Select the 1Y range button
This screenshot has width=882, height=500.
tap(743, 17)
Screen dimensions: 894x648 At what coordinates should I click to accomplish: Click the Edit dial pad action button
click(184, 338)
--------
• _What is needed_:
Rewrite all of the data above, requests included, multiplying each coordinate in the answers by 1.9 and rounding to the nearest whole number, with halves rounded up. Leave every other number unchanged.

• _Result of the exercise_:
Select the 1Y range button
This screenshot has width=882, height=500.
tap(1412, 32)
Screen dimensions: 894x648 At what coordinates should I click to accomplish: Click the Edit dial pad action button
click(350, 642)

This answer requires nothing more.